Locally, beekeepers lose between 40 and 50% of their colonies every winter.  A few years ago the number was closer to 10%.

"Down here behind the barn I had a bunch of bees back there and I lost 54 colonies in one winter.  Financially, thats kind of devastating for a beekeeper."

The problem is devastating the beekeeping community and baffling the scientific community.  Some blame systemic insecticides, known as neonics, that are often used on corn and soybean fields.  Others blame mites, viruses or cell phones.  Most say its a combination of all or some of the above.  The bottom line is no one knows whats killing the bees.

"Its still a mystery and its going to take a lot more research to come up with whats happening," says Boone County Agriculture Extension agent Jerry Brown. "Last year, according to our state apiarist, we lost somewhere between a third and half of all the colonies in the state."

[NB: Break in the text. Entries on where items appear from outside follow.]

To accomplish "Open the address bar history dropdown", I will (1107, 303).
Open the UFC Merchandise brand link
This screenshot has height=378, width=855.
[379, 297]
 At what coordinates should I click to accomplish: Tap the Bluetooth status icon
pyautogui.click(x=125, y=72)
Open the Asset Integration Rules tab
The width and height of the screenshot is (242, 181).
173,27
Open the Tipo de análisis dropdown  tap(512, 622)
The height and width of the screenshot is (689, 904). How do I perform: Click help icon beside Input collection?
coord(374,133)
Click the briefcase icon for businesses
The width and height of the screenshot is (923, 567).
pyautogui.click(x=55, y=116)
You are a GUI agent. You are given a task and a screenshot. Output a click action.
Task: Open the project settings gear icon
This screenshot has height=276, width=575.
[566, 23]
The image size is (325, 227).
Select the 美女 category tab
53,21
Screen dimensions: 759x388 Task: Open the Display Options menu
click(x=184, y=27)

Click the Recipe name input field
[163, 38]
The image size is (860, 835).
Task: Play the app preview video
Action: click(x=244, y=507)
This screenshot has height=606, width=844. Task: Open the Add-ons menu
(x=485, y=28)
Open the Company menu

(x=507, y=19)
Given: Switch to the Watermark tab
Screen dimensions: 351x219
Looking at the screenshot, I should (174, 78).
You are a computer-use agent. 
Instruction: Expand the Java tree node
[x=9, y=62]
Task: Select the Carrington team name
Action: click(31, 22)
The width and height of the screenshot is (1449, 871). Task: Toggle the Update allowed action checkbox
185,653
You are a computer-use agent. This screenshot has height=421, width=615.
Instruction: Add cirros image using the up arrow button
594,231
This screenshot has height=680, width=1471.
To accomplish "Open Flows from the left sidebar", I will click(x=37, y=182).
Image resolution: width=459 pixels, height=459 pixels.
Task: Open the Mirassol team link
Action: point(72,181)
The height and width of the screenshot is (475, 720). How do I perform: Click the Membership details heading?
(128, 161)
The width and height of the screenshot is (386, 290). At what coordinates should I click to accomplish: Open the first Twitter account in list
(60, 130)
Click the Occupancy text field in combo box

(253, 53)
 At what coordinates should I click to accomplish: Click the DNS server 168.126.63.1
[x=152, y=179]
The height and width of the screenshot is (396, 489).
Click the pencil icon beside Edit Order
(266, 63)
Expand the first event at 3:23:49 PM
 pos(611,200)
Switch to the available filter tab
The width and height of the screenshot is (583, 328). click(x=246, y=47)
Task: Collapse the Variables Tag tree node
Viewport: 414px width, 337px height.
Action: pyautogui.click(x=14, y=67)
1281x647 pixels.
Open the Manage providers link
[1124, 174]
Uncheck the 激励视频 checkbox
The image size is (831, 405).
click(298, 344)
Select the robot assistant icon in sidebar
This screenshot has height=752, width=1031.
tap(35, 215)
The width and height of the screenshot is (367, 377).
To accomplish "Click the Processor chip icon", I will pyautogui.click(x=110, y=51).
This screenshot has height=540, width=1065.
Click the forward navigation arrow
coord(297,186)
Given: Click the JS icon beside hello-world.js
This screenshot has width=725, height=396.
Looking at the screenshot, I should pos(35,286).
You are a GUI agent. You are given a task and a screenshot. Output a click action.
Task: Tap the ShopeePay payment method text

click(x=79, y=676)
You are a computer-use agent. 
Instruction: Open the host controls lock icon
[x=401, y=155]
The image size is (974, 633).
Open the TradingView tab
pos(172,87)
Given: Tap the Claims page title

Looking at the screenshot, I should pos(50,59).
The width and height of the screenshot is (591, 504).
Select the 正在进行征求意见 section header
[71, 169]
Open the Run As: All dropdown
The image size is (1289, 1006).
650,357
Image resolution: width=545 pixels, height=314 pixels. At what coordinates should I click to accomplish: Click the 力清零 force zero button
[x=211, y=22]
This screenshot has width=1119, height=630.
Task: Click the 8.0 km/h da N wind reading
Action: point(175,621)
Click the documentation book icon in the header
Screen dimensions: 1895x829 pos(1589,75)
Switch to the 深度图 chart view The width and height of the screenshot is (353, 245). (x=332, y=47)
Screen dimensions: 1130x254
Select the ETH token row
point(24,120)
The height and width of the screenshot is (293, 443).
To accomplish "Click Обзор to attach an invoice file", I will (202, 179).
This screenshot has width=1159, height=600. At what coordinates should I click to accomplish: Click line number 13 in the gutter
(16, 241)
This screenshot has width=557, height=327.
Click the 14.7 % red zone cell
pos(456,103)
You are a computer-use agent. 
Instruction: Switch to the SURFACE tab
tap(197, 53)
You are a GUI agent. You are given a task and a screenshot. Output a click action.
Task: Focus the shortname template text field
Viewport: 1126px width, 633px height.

Beekeepers are the first to feel the pain but that could spread.  By flitting from blossom to blossom, bees do the essential work of pollination.  Without their help, many plants-cucumbers, squash and pumpkins to name a few-would not produce fruit.  Albert Einstein theorized that humans would only survive four years without bees.  Marion Ackmans math is a bit more optimistic.

"If we keep losing bees worldwide at the rate were losing them now, in 10 years you lose 30% of your food supply for lack of pollination."

The European Union has banned the use of neonics.  Ackman says the United States needs to consider that and in the meantime ramp up research.  He can handle a few more bee stings.